Giacomo Lariccia, “Ricostruire”: la recensione

giacomo laricciaQuarto disco per Giacomo Lariccia, cantautore italiano ma residente a Bruxelles da 17 anni. Ricostruire è il mio viaggio nella fragilità. Ne ho osservato le sfumature, colto e trascritto alcuni frammenti, è una metafora di questa fine di anni ’10”.

“Le canzoni di RICOSTRUIRE sono impronte lasciate in un cammino introspettivo e la voce che le ha cantate riflette lo spirito di questo percorso: è una voce delicata, mai piena, spesso spinta ai limiti ma che spero riuscirà a proteggere e a consegnare integre le emozioni che l’hanno ispirata. Accanto alla parola ho cercato una musica che fosse sempre carica di energia.
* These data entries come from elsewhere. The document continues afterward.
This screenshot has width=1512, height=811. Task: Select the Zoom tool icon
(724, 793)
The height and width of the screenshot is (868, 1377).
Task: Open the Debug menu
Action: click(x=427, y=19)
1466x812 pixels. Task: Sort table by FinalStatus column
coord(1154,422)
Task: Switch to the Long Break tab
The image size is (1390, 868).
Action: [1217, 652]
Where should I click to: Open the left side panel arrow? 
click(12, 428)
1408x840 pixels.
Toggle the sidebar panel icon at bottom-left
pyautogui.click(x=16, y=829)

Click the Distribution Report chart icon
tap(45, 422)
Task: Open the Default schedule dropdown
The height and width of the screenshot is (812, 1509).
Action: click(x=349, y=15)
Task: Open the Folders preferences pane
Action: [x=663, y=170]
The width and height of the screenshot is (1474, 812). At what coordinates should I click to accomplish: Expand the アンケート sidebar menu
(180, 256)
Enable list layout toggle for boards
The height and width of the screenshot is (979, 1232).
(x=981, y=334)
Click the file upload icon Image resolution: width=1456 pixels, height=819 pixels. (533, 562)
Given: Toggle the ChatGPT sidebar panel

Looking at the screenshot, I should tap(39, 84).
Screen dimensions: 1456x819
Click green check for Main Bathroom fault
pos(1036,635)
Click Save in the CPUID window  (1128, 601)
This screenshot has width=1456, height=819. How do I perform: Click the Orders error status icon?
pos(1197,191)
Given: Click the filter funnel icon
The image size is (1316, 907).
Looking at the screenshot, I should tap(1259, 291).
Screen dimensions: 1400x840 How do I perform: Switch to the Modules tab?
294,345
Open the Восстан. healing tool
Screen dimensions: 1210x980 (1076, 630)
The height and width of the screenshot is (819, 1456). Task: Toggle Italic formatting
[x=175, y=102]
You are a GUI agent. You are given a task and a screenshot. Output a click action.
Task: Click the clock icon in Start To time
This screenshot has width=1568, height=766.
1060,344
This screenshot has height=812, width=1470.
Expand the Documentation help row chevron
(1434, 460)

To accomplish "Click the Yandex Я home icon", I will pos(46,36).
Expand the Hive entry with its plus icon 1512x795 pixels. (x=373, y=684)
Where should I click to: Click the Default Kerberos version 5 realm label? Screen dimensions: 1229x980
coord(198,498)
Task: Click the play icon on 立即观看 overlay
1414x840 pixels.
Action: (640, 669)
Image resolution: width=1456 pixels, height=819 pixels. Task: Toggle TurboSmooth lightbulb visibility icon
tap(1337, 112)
Un’energia calma, questa volta, misurata”.

La sezione ritmica è stata registrata negli Artwin Studio di Carnières da Mika e Greg Chainis, il pianoforte negli Ibo Studios di Roma, gli altri strumenti negli Jati Studio di Bruxelles da Marco Locurcio. Testi e Musica: Giacomo Lariccia, produzione artistica: Giacomo Lariccia e Marco Locurcio, arrangiamenti: Marco Locurcio, Grafica: Francesco Pirozzi, dipinti di Micael Schepens, stylist: Michela Scavuzzo

Musicisti: Giacomo Lariccia: voce, chitarre acustiche ed elettriche, Marco Locurcio: basso e chitarra elettrici, synth, organo, violoncello, violino, tromba, voci, Jennifer Scavuzzo: voci, Fabio Locurcio: batteria e percussioni, Alessandro Gwis: piano, Nicolas Kummert: sassofono

Giacomo Lariccia traccia per traccia

Si pensa subito a Nick Drake, fin dalle prime note di Ottobre, che apre il disco. La canzone ha un passo placido ma si apre a ventaglio con qualche sensazione rock, anche se lo stagno torna tranquillo presto e riassorbe le onde d’urto. Ricostruire, la title track, arriva subito dopo, con un passo più determinato e sonorità che fanno appello al rock-pop, con una sezione ritmica più determinata.

Quanta strada invece fa pensare a Magnet, Damien Rice e questa linea di pensiero, con le sue cautele e le idee semplici. Incontri generazionali all’interno de La mano di un vecchio, moderatamente allegra con ritmi un po’ più movimentati, con sapori vagamente degregoriani. Come sabbia si dipana su temi da ballata leggera, mentre Amore e variabili si costruisce su considerazioni più intime e anche più drammatiche.

Celeste racconta una storia di guerra, con protagonista femminile e sconvolta: anche qui si odono echi di De Gregori, mentre ritmi e suoni si allargano progressivamente. Senza farci del male alza il passo e si veste con tratti rock, tornando a contenuti “relazionali”. Fiore d’inverno appartiene al novero delle canzoni del disco che godono di ritmi accelerati, in questo caso quasi caraibici.

Si viaggia verso la fine con le ultime due canzoni: prima Luce, che ha chiaramente intenti pop-rock. Si chiude invece con Solo una canzone, finale melodico e anche malinconico.

Un disco di sensibilità notevole, il nuovo di Giacomo Lariccia, che riesce a plasmare undici brani per lo più morbidi ma con una certa determinazione di fondo.